• _Source data_:
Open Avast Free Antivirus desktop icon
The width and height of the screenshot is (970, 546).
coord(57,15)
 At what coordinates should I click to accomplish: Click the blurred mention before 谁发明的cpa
==
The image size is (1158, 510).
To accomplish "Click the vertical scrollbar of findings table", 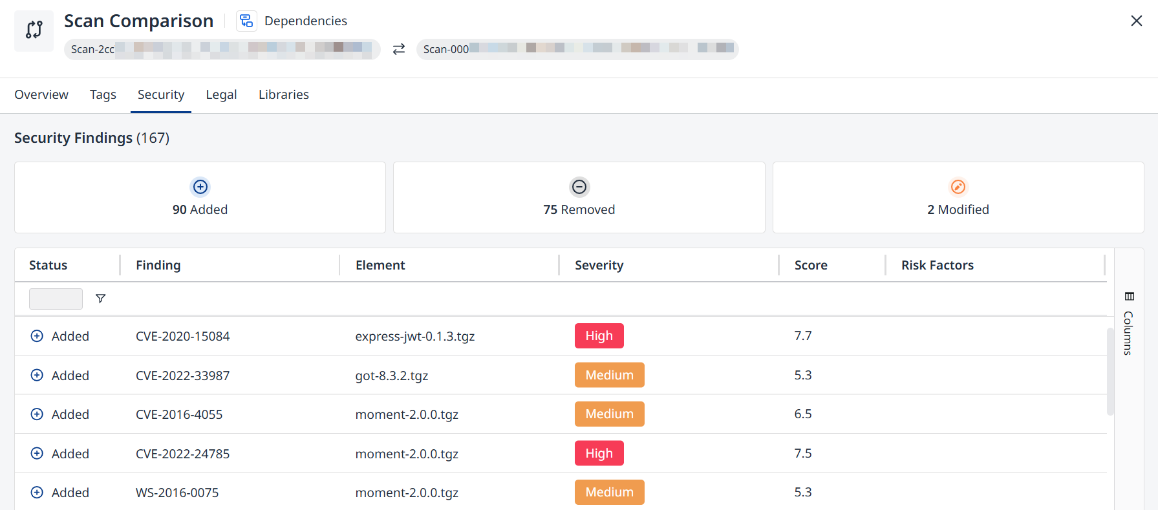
* * *
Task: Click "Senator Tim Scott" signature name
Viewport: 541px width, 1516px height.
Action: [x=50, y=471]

• _Task objective_: Look above for the line with "The image size is (1158, 510).", then print it and each line after it down to and including the line with "the vertical scrollbar". Leave out the pictures and keep the wording exact.

• _Answer to this task_:
The image size is (1158, 510).
To accomplish "Click the vertical scrollbar of findings table", 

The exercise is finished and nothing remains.